主要学术成就：申请人解析了一系列脂肪酸代谢酶的结构，阐明了脂肪酸代谢酶作用的结构基础。首次解析了mRNA剪切成熟的多个核糖核酸内切酶及其复合物的结构，首次阐述了蛋白磷酸酶具有顺式构象特异性，对Pol II转录机理的认识具有重要理论意义。首次通过解析酵母Rai1 的结构，发现Rai1能从RNAs 5'-端的三磷酸中去掉焦磷酸基团以及5'-帽中去掉GpppG基团，提示Rai1/Dom3Z可能参与mRNA 5'-加帽过程的质量控制，使错误加帽的mRNA及时降解，不能作为模板翻译成蛋白质，这一重要发现加深了对mRNA成熟机制的认识。在上述研究领域取得了一系列的重大创新性研究成果，发表研究论文150余篇，仅在Cell、Nature、Science及其子刊发表研究论文数十篇，研究成果得到了国际同行的广泛关注，得到了高度认可和肯定。由于一流的研究发现，曾被邀请撰写该领域的研究述评和编写书籍20余次。

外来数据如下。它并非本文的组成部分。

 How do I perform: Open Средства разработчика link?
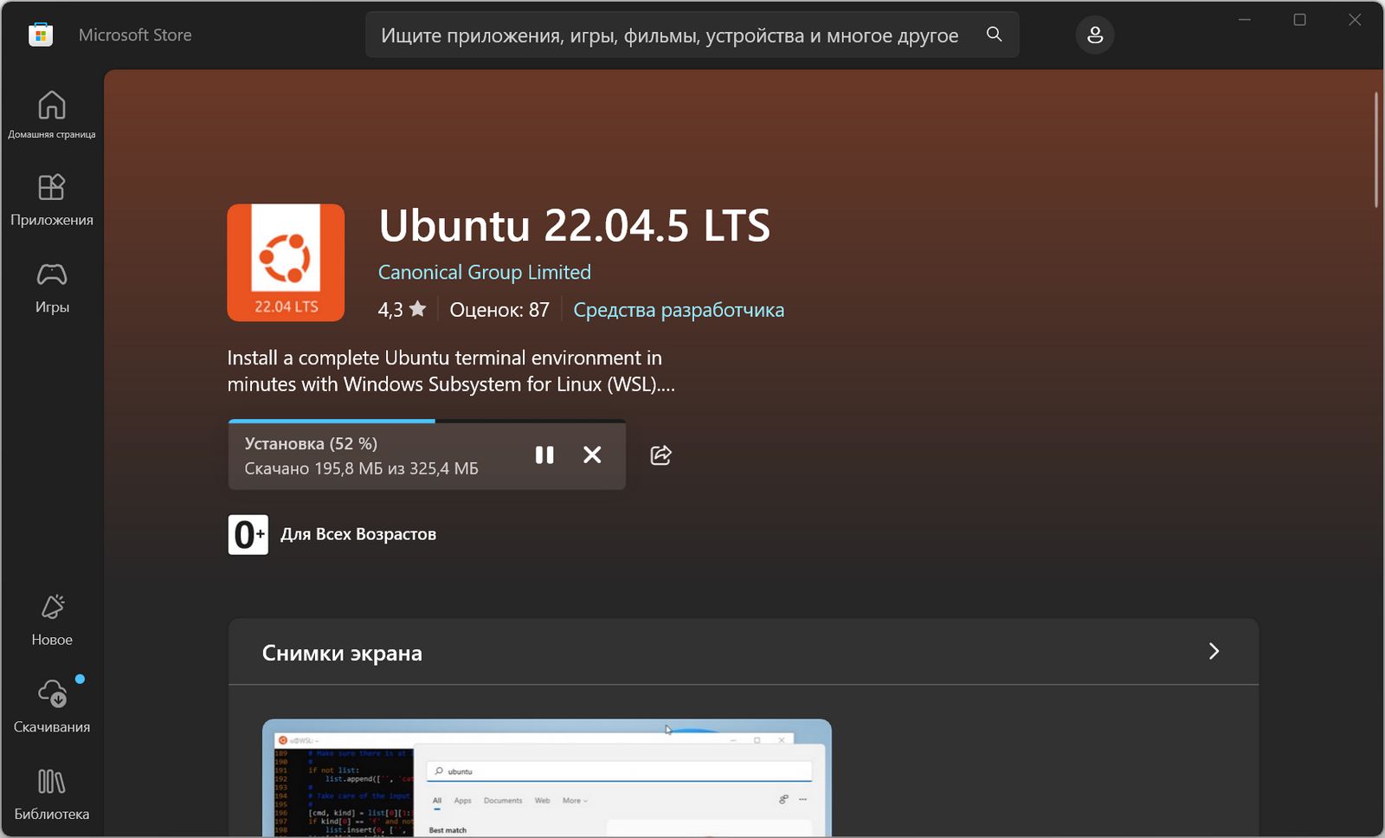pos(679,309)
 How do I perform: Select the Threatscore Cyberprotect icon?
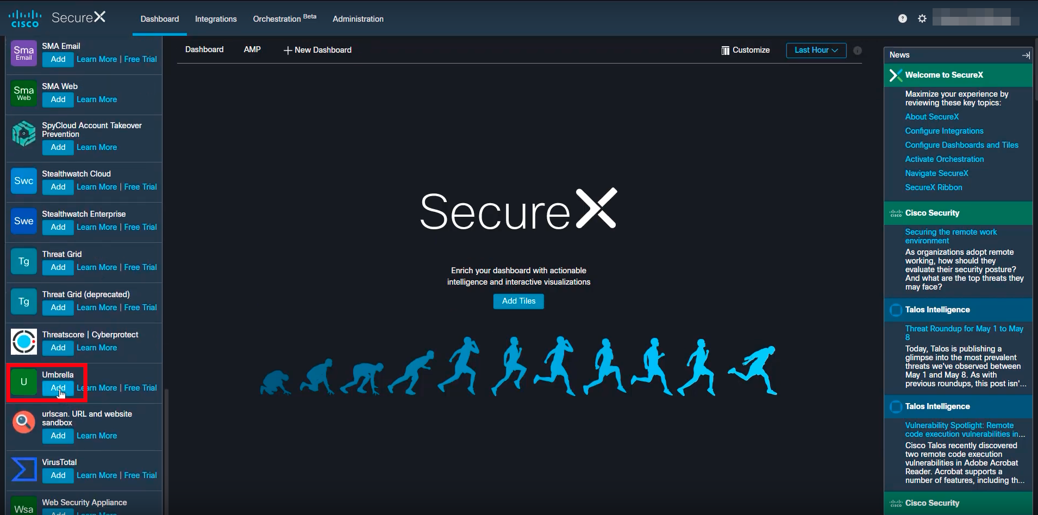[x=23, y=342]
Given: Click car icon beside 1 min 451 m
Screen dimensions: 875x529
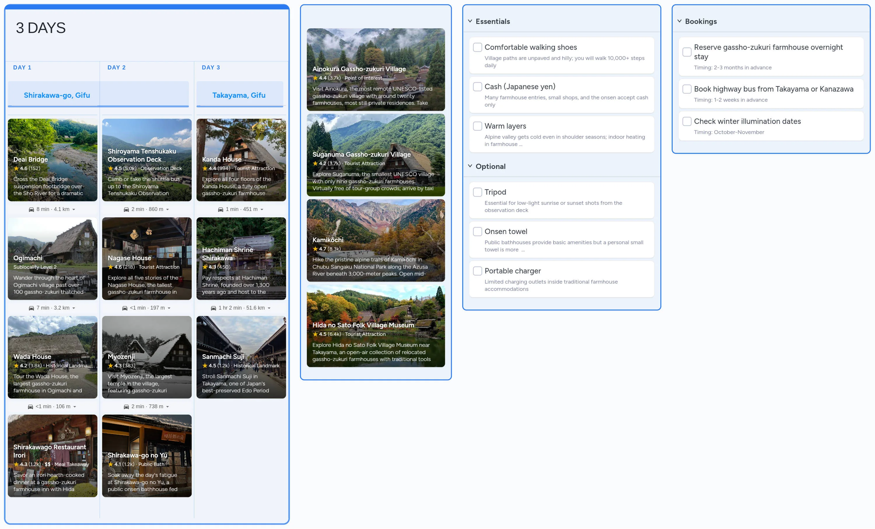Looking at the screenshot, I should (x=221, y=210).
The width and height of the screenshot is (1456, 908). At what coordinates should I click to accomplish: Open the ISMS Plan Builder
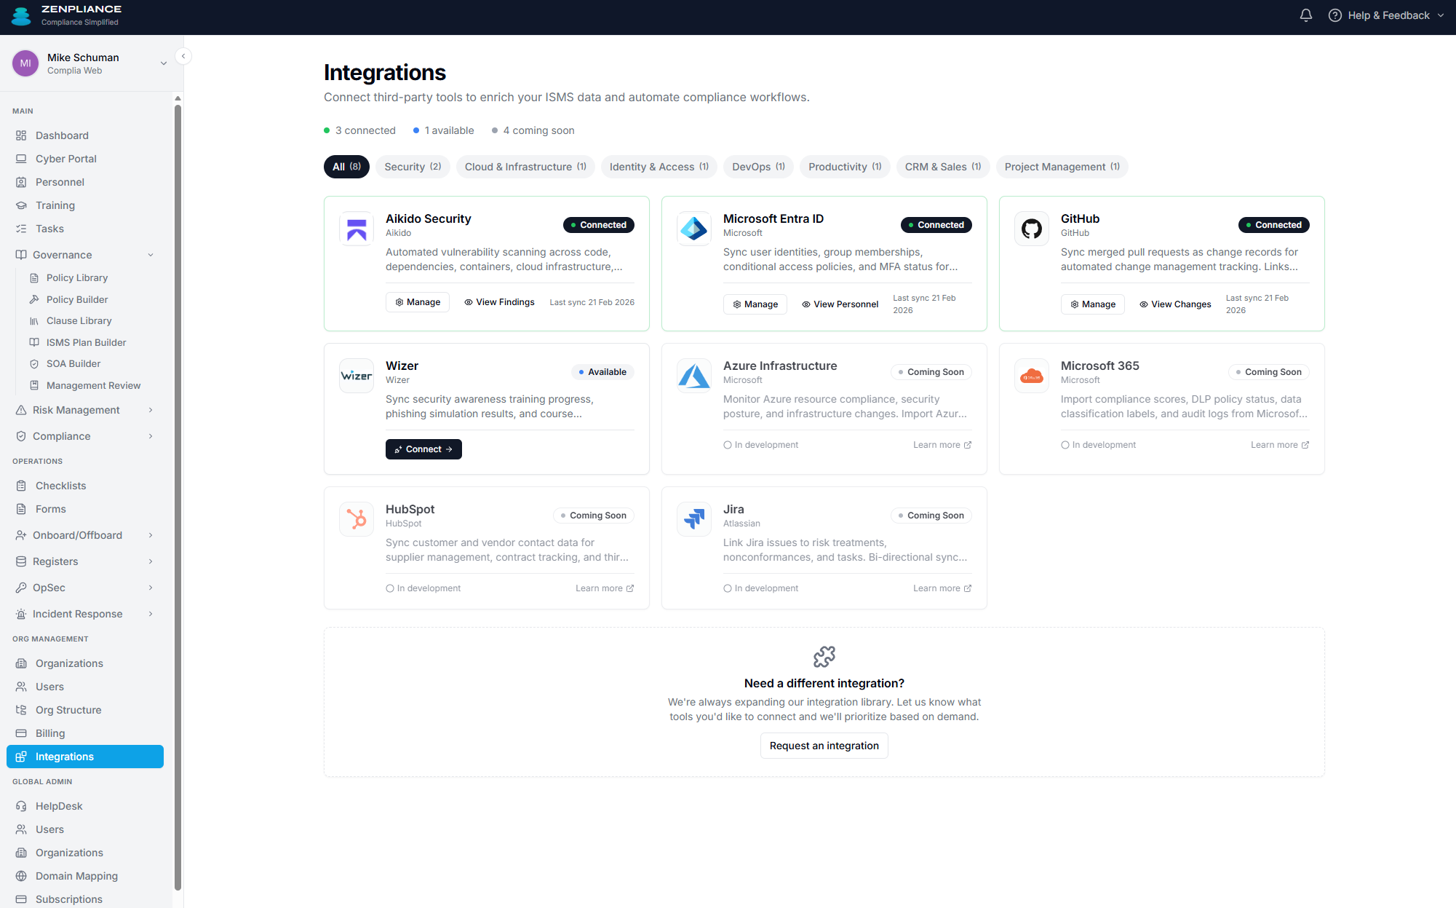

肿瘤杀伤蛋白颗粒酶介导的靶细胞凋亡是机体抗病毒和抗肿瘤的主要免疫效应途径。我们表达纯化了具有生物学活性的颗粒酶H，解析了颗粒酶H与底物肽段结合状态下的晶体结构，我们首先发现颗粒酶H第226位甘氨酸决定其识别苯丙氨酸、酪氨酸等芳香族氨基酸的分子机制。我们设计了颗粒酶H的高效性、特异性抑制剂并解析了酶-抑制剂复合体的晶体结构。我们发现丝氨酸蛋白酶抑制剂SERPINB1和颗粒酶H在自然杀伤细胞的细胞毒性颗粒中有共定位，并证明了SERPINB1能够与颗粒酶H相互作用形成共价复合物。阐明SERPINB1能够抑制颗粒酶H的底物水解活性，并证实颗粒酶H切割SERPINB1的活性中心位点是343位苯丙氨酸。发现高表达SERPINB1的靶细胞能够抑制重组颗粒酶H或者LAK细胞引起的细胞死亡。解析了SERPINB1和活性颗粒酶H的晶体结构，通过docking的方法，展示了颗粒酶H和SERPINB1能形成米氏抑制复合物，揭示了SERPINB1抑制颗粒酶H的结构基础，从结构生物学的角度给我们提供了研究丝氨酸蛋白酶和抑制剂的相互作用的新思路。我们还发现细胞毒性颗粒途径可以抑制HBV的复制，并且这种抑制不依赖于被感染细胞的死亡。发现颗粒酶H是细胞毒性颗粒途径用来抑制HBV的有效分子，它可以抑制HBV的复制，而且这种抑制也不依赖于靶细胞的死亡。揭示了颗粒酶H可以在第79位的甲硫氨酸处切割HBx，进而诱导HBx的降解。发现乙肝病毒携带者与HBV所致的肝癌病人体内的颗粒酶H表达量都远远低于正常人，揭示颗粒酶H的低表达与HBV感染正相关。我们还解析了2.3埃高分辨率的霍乱弧菌免疫蛋白TsiV3与其所针对的六型分泌系统效应分子VgrG3酶活结构域的复合物晶体结构, 阐明了其结构与功能的关系。通过该项目的完成，揭示颗粒酶H发挥免疫效应的结构及机理，加深了对NK细胞抗感染及抗肿瘤机制的认识。